“Deep Learning for phasing segmented telescopes.” by Maxime Dumont
The presentation will be held in English, and you can find the abstract below:
“Achieving both high angular resolution and frequent revisit times for observing Earth or other planets from low orbit presents several significant challenges. Balancing the need for a larger aperture with the associated increased costs and constraints requires innovative solutions. AZIMOV, a prototype of a segmented deployable telescope payload on a 6U CubeSat currently under development, addresses this challenge by using a telescope with a 30 cm aperture. This large primary mirror allows for a ground sampling distance of 1 meter in the visible spectrum. However, for optimal performance, precise alignment (or phasing) of the primary mirror segments is crucial. Due to CubeSat constraints, such as limited volume, power, and computational resources, conventional wavefront sensing methods are unsuitable. Focal plane wavefront sensing is the only practical approach for these small platforms, but traditional techniques are often iterative and computationally demanding due to the nonlinear relationship between the phase of the electromagnetic field and image intensity.

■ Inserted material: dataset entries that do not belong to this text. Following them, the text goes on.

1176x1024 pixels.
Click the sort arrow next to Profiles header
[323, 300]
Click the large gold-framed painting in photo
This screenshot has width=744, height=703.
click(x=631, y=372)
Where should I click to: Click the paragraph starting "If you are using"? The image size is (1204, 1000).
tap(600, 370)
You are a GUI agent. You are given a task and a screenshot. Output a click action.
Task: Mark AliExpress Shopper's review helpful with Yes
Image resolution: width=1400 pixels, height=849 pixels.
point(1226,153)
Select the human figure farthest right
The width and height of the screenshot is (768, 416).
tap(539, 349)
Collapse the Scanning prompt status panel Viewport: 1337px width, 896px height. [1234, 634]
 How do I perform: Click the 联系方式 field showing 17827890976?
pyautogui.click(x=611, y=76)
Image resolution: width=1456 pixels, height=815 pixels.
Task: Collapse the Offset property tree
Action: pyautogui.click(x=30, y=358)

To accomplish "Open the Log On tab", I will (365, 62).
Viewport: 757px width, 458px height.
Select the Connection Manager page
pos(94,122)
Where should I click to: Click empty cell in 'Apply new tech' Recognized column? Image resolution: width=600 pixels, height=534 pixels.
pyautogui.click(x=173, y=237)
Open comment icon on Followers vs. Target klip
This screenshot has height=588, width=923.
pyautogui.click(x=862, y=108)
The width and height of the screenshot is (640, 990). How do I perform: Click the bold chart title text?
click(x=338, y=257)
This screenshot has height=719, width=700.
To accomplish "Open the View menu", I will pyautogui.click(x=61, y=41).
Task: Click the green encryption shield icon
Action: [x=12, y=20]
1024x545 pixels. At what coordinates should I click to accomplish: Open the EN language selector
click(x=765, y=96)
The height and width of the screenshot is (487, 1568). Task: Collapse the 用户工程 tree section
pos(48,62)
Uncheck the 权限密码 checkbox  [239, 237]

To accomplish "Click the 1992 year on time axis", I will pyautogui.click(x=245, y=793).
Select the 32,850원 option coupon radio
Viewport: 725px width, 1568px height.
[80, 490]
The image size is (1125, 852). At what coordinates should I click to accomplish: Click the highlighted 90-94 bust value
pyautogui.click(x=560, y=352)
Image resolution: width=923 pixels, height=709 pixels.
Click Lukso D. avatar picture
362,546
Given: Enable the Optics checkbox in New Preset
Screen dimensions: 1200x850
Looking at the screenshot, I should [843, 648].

This thesis explores the use of deep learning to correct piston and tip-tilt aberrations on the four segments of the primary mirror from a single focal plane image. We demonstrate that our approach, using convolutional neural networks, can achieve near-diffraction-limited performance when observing a point source. This deep learning method is robust against noise and higher-order aberrations and surpasses traditional iterative methods in speed, accuracy, and robustness. Tests on experimental data confirm the adaptability of neural networks between simulated and experimental data and demonstrate the feasibility of our method on real data. For Earth observation from low orbit, or imaging unknown extended objects on Earth’s surface, our approach, refined for extended object analysis, shows performance approaching the diffraction limit, while highlighting limitations of single-image focal plane wavefront analysis due to characteristics of the observed object.”